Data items
- Opening Delimiter -

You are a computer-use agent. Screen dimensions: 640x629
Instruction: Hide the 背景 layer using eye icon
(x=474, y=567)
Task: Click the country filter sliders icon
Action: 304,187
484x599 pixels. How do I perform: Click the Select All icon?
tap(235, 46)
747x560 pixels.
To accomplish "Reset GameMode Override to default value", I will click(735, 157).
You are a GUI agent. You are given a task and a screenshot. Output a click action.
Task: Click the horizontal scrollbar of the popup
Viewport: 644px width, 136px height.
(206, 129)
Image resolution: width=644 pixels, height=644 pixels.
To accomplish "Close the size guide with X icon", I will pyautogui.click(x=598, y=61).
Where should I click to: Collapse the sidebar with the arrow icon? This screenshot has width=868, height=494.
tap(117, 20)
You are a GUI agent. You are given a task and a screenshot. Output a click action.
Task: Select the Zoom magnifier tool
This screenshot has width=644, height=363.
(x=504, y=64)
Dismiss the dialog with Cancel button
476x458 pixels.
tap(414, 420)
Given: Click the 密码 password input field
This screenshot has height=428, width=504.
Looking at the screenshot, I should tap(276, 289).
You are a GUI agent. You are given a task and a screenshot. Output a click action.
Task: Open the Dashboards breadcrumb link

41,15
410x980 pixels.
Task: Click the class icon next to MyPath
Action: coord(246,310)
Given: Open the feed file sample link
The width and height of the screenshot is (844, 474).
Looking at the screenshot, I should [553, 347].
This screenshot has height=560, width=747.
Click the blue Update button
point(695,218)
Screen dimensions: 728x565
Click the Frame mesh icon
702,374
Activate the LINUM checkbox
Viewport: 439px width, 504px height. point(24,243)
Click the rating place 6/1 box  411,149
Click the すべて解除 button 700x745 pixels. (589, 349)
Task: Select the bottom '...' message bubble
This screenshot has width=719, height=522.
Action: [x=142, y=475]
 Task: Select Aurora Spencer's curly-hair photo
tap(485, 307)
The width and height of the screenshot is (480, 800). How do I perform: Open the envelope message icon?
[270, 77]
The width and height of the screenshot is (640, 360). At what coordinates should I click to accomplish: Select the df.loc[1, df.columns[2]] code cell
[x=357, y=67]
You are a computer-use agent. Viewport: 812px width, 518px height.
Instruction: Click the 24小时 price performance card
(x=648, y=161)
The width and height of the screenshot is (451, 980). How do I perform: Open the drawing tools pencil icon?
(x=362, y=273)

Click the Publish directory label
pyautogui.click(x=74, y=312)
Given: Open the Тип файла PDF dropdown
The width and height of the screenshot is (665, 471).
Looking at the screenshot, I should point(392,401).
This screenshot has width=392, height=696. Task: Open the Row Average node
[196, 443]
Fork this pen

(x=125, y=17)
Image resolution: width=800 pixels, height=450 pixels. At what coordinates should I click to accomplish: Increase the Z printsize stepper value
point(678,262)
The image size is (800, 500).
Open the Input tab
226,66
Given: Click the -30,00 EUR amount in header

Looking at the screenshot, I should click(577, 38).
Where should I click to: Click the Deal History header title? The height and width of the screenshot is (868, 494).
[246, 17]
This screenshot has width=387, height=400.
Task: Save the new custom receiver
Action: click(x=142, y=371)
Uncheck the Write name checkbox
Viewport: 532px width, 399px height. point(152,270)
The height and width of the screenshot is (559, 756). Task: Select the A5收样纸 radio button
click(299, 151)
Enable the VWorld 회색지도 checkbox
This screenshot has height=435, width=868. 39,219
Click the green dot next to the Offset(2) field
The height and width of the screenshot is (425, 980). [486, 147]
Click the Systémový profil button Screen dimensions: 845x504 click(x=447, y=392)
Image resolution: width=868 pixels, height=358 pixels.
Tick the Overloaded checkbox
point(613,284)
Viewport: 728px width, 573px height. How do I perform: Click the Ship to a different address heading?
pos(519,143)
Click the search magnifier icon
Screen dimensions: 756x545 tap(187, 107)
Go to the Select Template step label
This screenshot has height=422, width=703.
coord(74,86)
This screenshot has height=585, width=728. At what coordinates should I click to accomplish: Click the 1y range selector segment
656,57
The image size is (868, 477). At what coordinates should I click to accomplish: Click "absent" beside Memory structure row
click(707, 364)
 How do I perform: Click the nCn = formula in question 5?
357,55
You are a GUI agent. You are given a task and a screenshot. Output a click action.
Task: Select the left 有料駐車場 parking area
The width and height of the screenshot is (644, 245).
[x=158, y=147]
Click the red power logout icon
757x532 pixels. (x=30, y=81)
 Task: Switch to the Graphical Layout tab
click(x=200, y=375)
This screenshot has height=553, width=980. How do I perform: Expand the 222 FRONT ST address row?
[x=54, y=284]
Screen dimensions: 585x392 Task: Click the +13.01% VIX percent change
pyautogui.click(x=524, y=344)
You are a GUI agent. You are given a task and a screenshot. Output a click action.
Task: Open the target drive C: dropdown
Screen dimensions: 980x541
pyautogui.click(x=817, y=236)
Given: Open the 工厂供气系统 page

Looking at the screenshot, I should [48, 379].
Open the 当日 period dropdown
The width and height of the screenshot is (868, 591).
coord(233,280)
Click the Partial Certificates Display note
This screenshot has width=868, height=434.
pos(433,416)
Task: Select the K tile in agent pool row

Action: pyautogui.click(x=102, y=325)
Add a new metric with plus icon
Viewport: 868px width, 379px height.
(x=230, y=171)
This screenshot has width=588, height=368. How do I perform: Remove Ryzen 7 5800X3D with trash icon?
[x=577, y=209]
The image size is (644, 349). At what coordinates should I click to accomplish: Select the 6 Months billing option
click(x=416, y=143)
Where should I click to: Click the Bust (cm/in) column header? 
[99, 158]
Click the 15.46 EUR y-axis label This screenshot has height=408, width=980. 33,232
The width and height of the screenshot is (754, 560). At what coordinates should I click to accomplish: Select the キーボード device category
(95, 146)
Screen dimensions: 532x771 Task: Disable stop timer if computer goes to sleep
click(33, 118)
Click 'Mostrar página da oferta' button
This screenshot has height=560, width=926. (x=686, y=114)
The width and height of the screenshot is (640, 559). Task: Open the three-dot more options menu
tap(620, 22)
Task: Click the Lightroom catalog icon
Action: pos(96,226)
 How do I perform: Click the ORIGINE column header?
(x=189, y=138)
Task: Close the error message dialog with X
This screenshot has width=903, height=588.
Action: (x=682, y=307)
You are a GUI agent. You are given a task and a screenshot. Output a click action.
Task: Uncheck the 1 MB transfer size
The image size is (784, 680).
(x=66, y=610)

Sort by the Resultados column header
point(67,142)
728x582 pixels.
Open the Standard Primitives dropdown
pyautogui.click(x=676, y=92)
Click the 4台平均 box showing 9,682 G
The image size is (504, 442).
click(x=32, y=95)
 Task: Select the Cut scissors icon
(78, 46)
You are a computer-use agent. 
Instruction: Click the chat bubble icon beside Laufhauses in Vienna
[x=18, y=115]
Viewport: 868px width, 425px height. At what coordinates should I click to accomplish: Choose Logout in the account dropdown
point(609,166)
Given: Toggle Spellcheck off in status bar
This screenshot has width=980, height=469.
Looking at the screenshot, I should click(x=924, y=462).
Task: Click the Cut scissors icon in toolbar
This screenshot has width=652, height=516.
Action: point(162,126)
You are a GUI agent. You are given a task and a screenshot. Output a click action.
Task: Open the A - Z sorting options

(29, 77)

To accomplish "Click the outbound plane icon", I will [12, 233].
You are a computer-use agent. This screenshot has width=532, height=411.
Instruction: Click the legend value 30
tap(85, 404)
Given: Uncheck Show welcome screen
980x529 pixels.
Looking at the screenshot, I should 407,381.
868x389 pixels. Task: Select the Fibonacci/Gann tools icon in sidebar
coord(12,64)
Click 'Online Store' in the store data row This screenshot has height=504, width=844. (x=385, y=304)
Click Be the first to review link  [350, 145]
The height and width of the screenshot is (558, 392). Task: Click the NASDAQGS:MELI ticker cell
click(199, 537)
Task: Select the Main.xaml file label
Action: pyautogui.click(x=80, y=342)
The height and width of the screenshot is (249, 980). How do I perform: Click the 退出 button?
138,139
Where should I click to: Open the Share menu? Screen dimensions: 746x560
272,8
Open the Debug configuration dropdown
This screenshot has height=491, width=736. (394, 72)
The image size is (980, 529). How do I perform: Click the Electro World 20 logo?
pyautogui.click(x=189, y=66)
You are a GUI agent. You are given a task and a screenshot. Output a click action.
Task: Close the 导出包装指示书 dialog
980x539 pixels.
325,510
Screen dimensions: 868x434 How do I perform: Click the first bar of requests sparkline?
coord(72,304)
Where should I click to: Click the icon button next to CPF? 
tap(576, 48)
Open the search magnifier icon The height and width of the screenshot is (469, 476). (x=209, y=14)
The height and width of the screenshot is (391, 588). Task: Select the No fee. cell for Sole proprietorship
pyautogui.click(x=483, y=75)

- Closing Delimiter -

WHAT YOU ARE ASKED TO DO: Reproduce each line of the records in which the string "will" appears.

RESPONSE BELOW:
To accomplish "Reset GameMode Override to default value", I will click(735, 157).
To accomplish "Close the size guide with X icon", I will pyautogui.click(x=598, y=61).
To accomplish "Click the outbound plane icon", I will [12, 233].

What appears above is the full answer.